TASK PROMPT:
Output, exactly and in full, only the lines from the one containing "The height and" to the last line of the data. Pictures should not appear.

(Saved data entries)
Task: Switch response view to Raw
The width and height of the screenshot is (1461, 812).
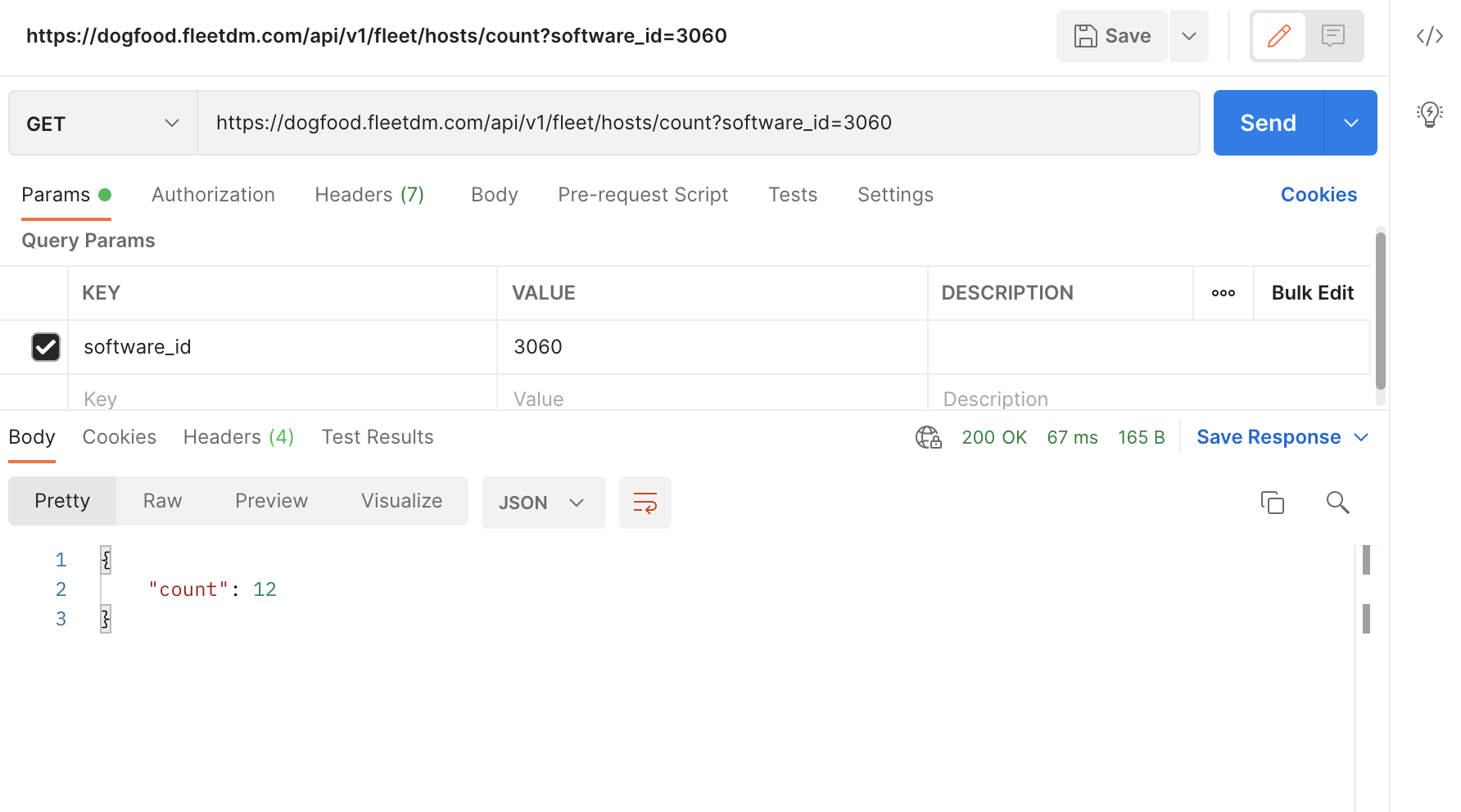Action: coord(161,500)
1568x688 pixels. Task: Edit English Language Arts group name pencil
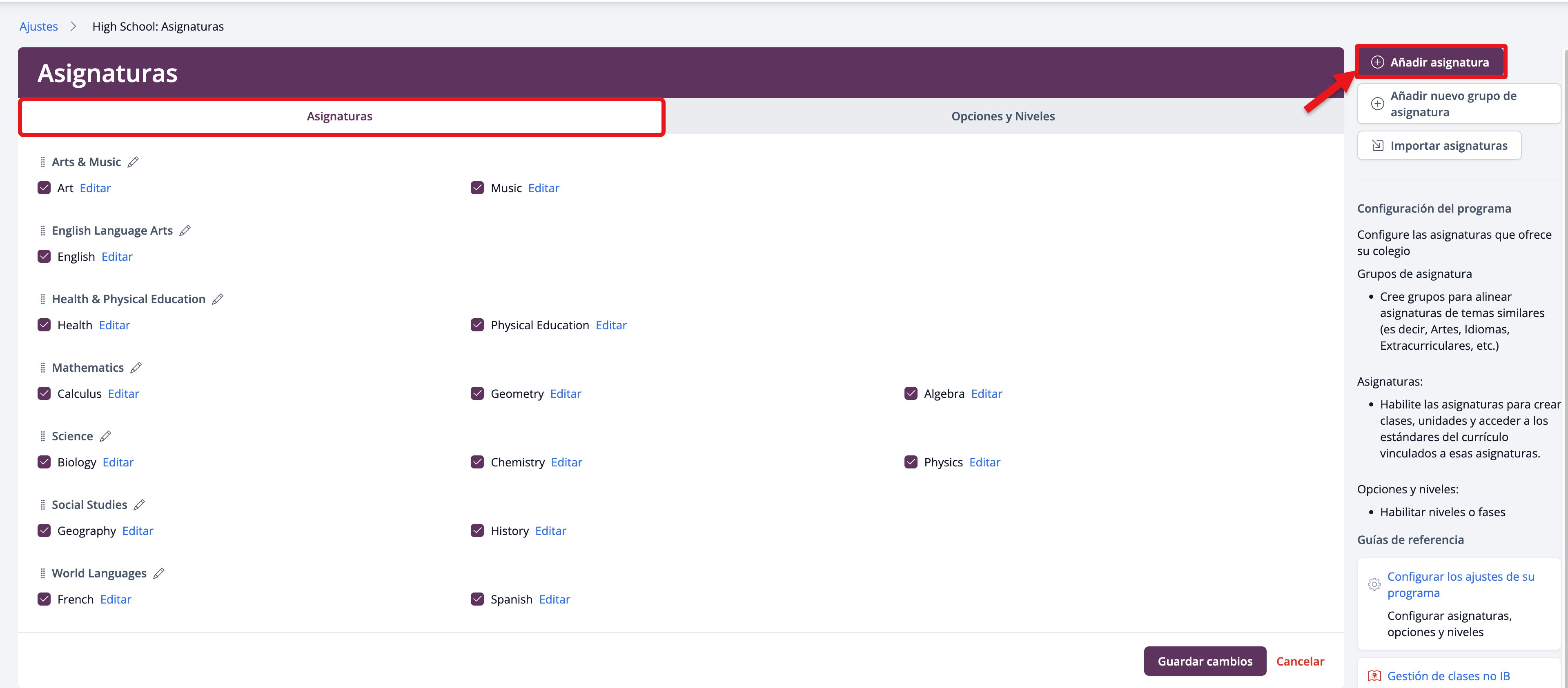(185, 231)
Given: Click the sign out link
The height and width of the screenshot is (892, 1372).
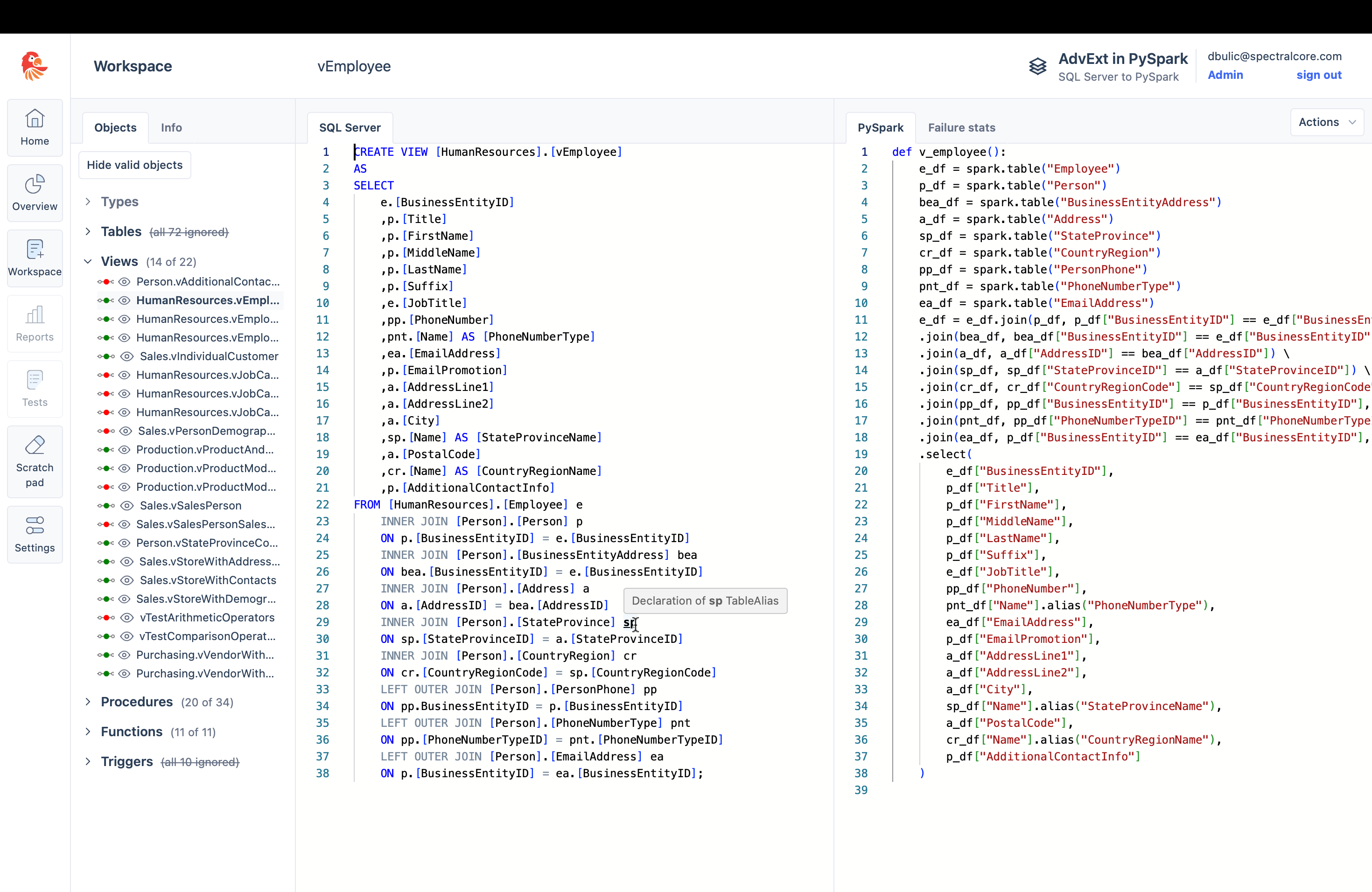Looking at the screenshot, I should point(1318,75).
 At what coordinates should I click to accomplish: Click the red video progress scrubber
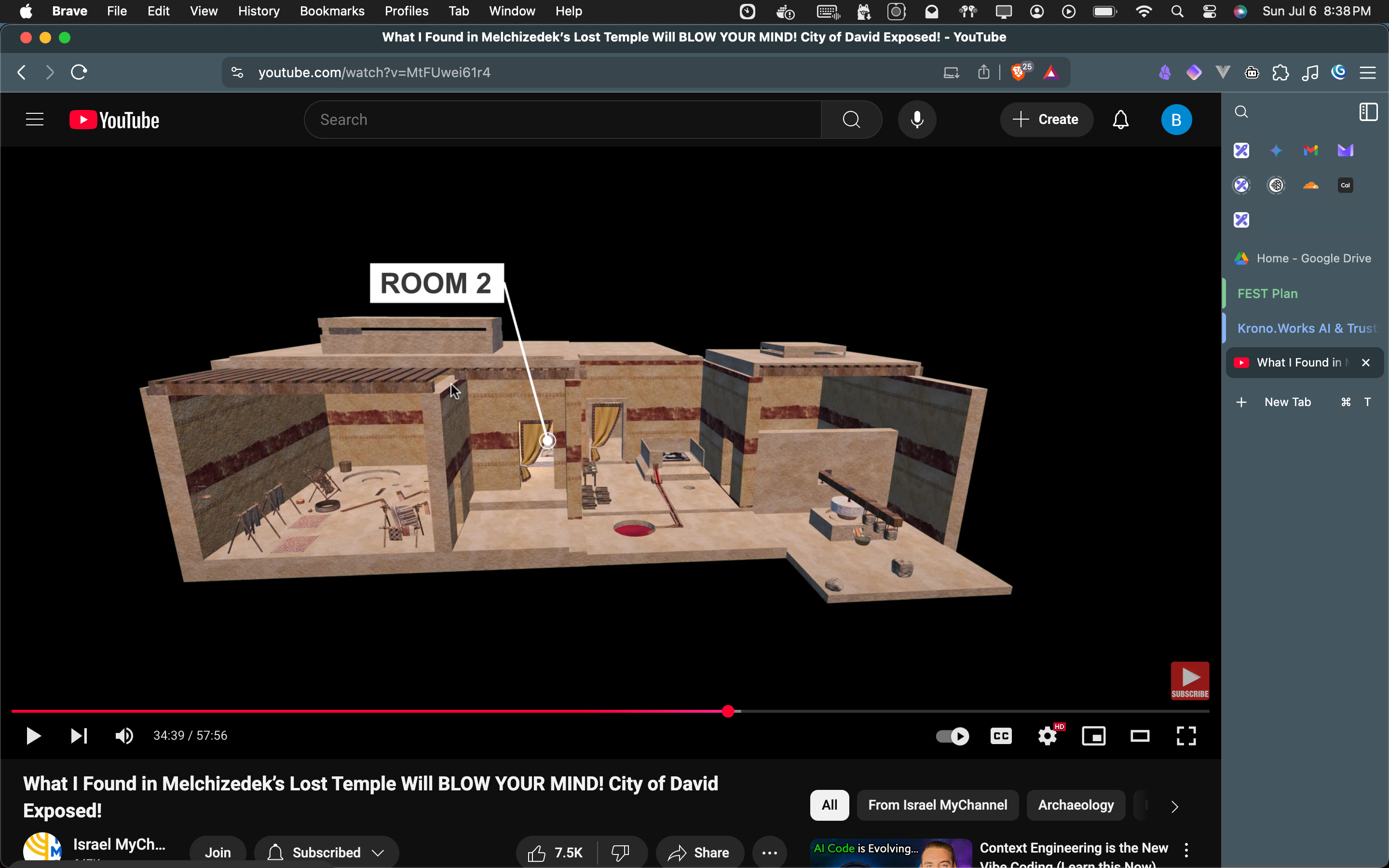728,711
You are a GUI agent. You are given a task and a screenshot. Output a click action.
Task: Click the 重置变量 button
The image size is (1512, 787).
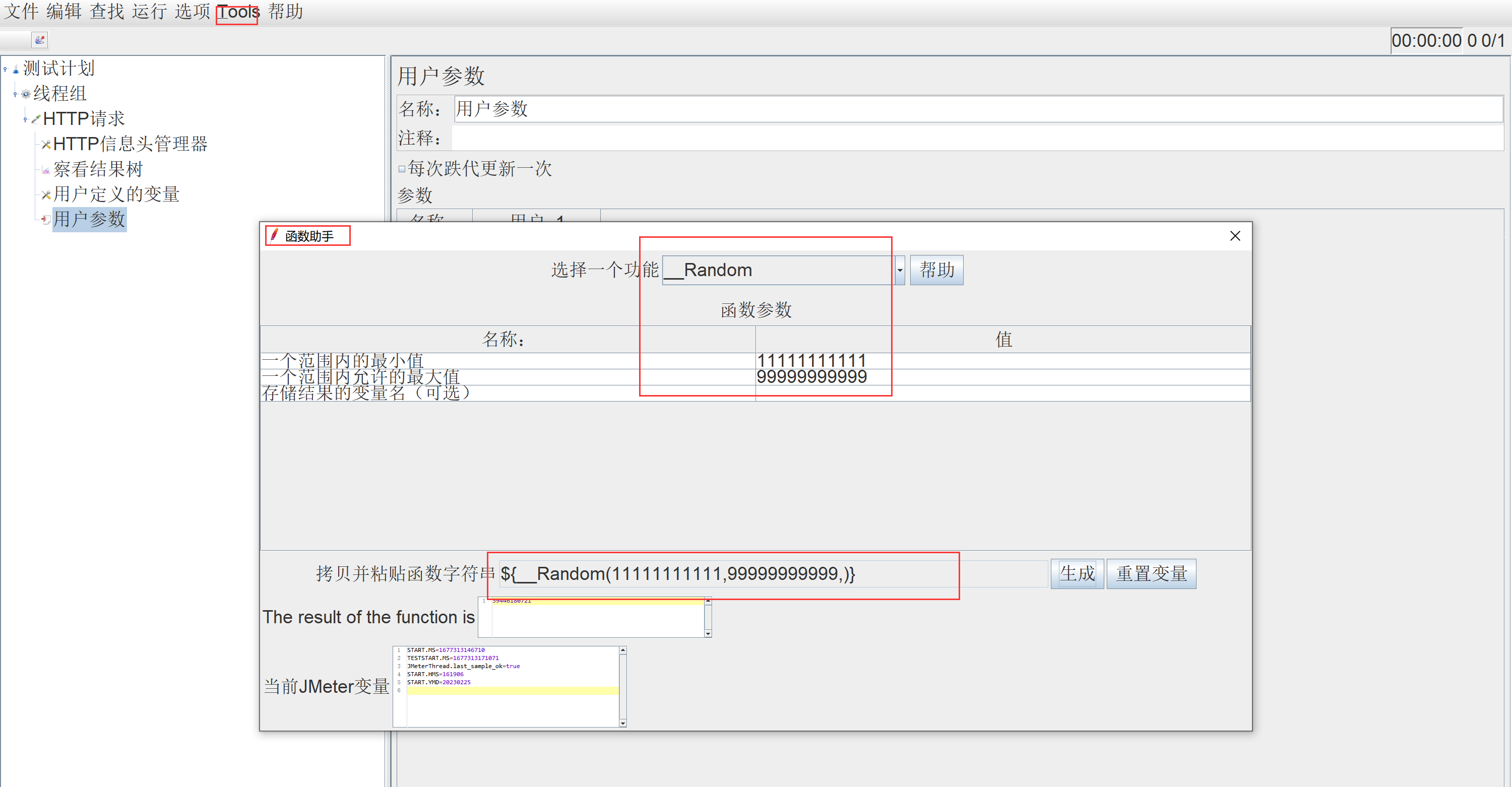click(x=1151, y=573)
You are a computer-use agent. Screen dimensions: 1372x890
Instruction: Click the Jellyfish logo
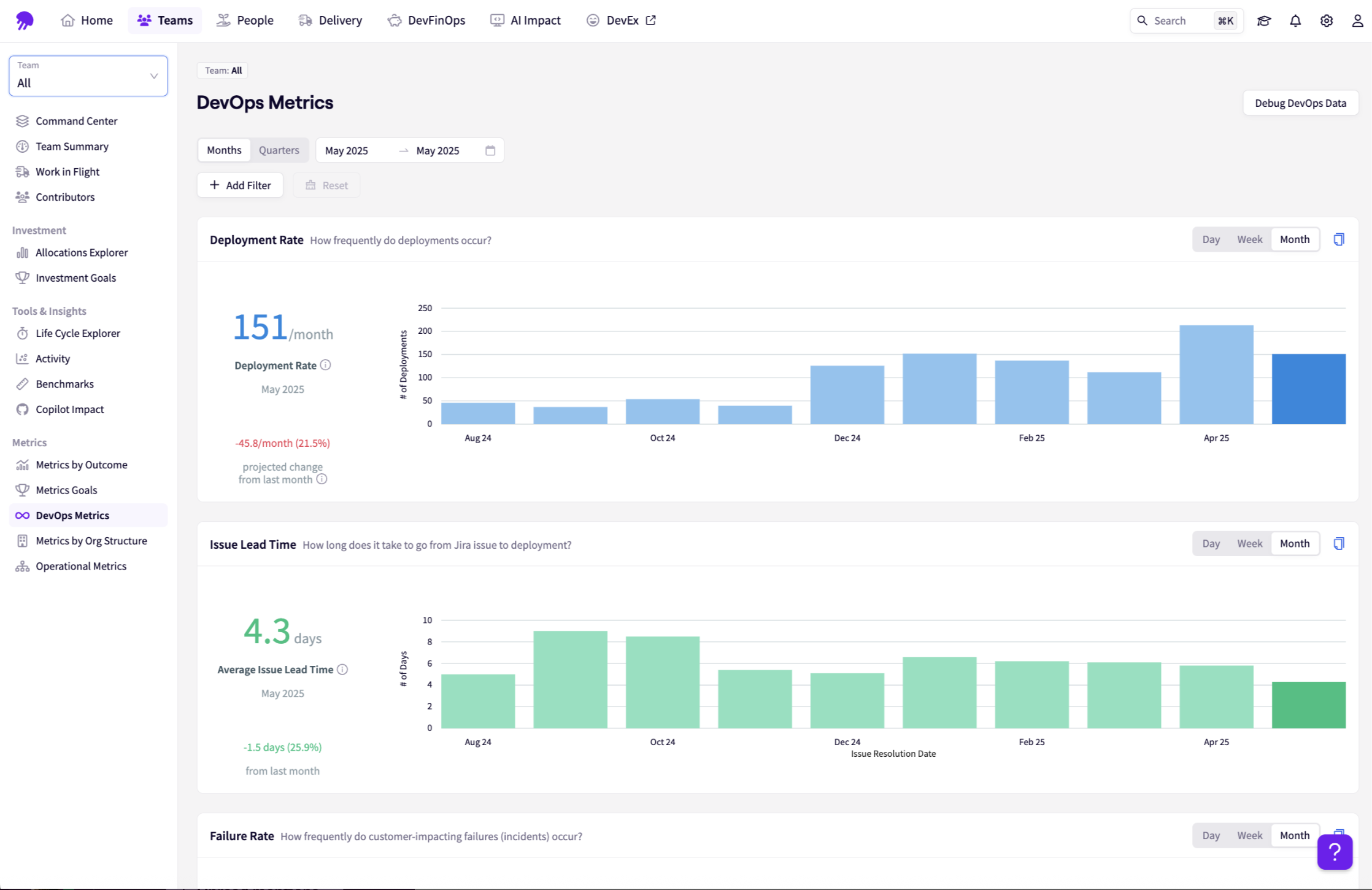pyautogui.click(x=23, y=20)
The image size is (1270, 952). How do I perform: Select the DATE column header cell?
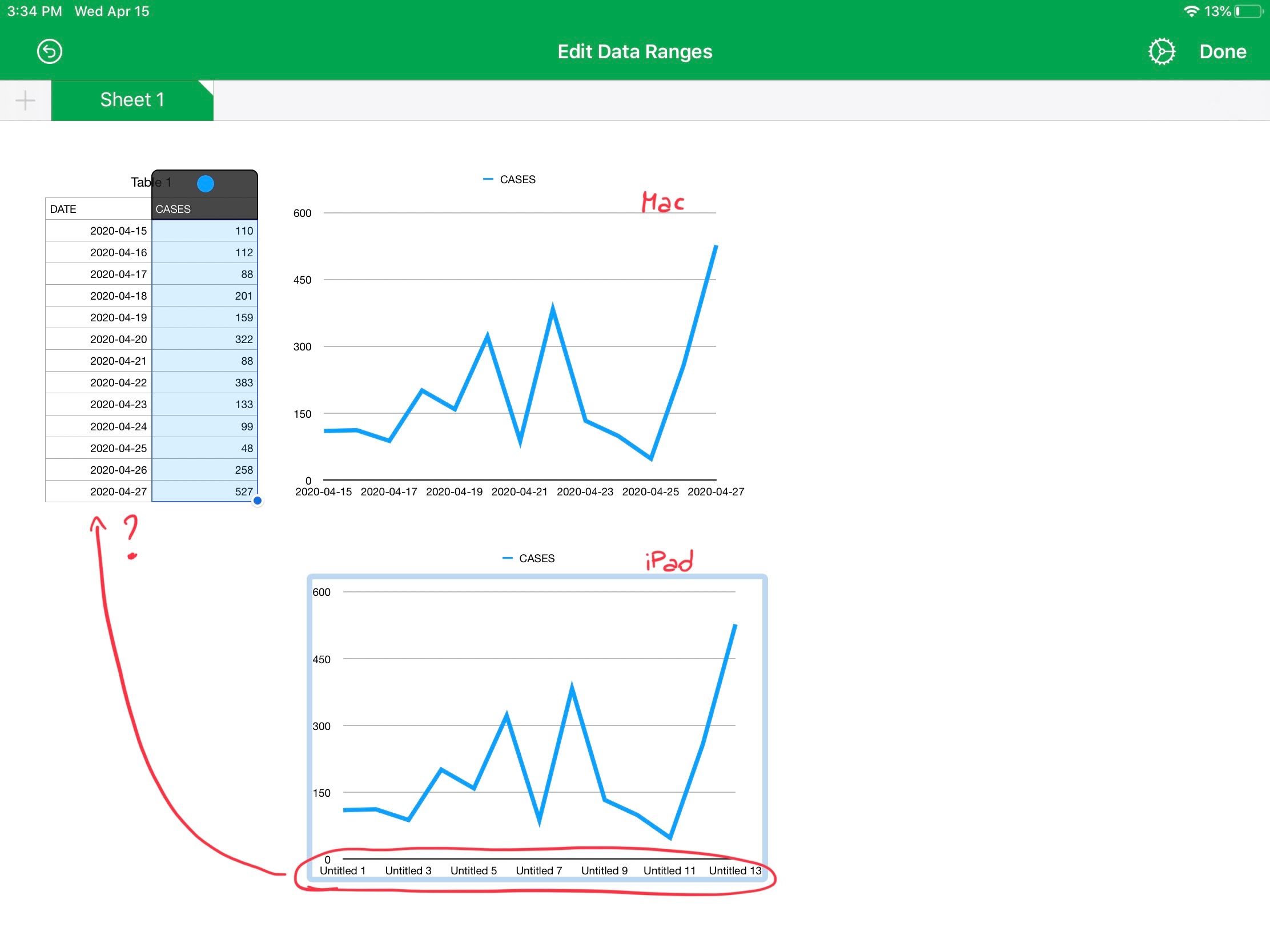click(98, 209)
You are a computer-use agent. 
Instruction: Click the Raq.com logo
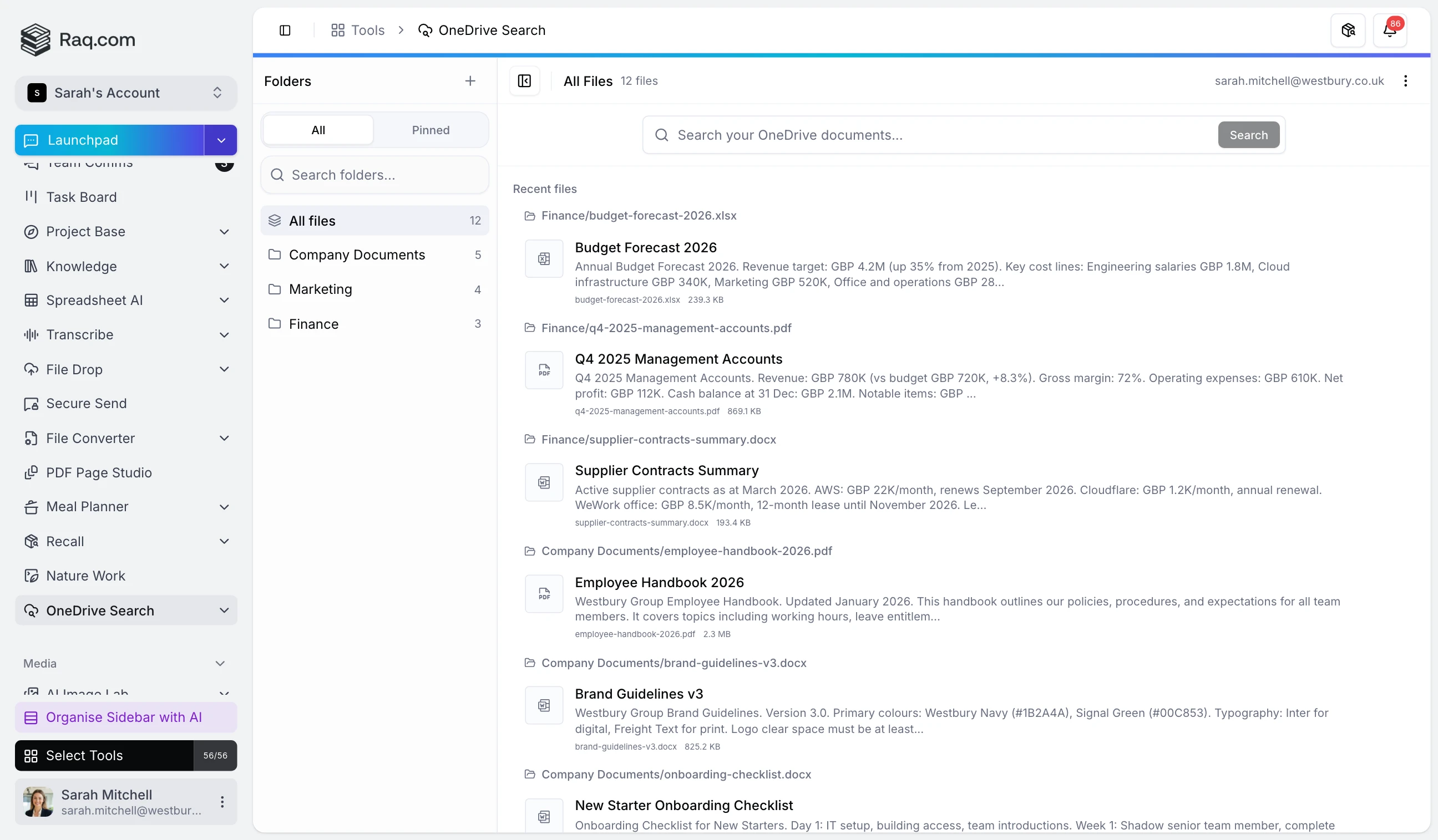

WRITTEN ANSWER:
The height and width of the screenshot is (892, 1372).
Looking at the screenshot, I should point(1318,75).
 At what coordinates should I click to accomplish: Click the red video progress scrubber
728,711
You are a GUI agent. You are given a task and a screenshot. Output a click action.
Task: Click the 重置变量 button
The image size is (1512, 787).
click(x=1151, y=573)
You are a computer-use agent. Screen dimensions: 1372x890
Instruction: Click the Jellyfish logo
pyautogui.click(x=23, y=20)
The image size is (1270, 952). How do I perform: Select the DATE column header cell?
click(98, 209)
You are a computer-use agent. 
Instruction: Click the Raq.com logo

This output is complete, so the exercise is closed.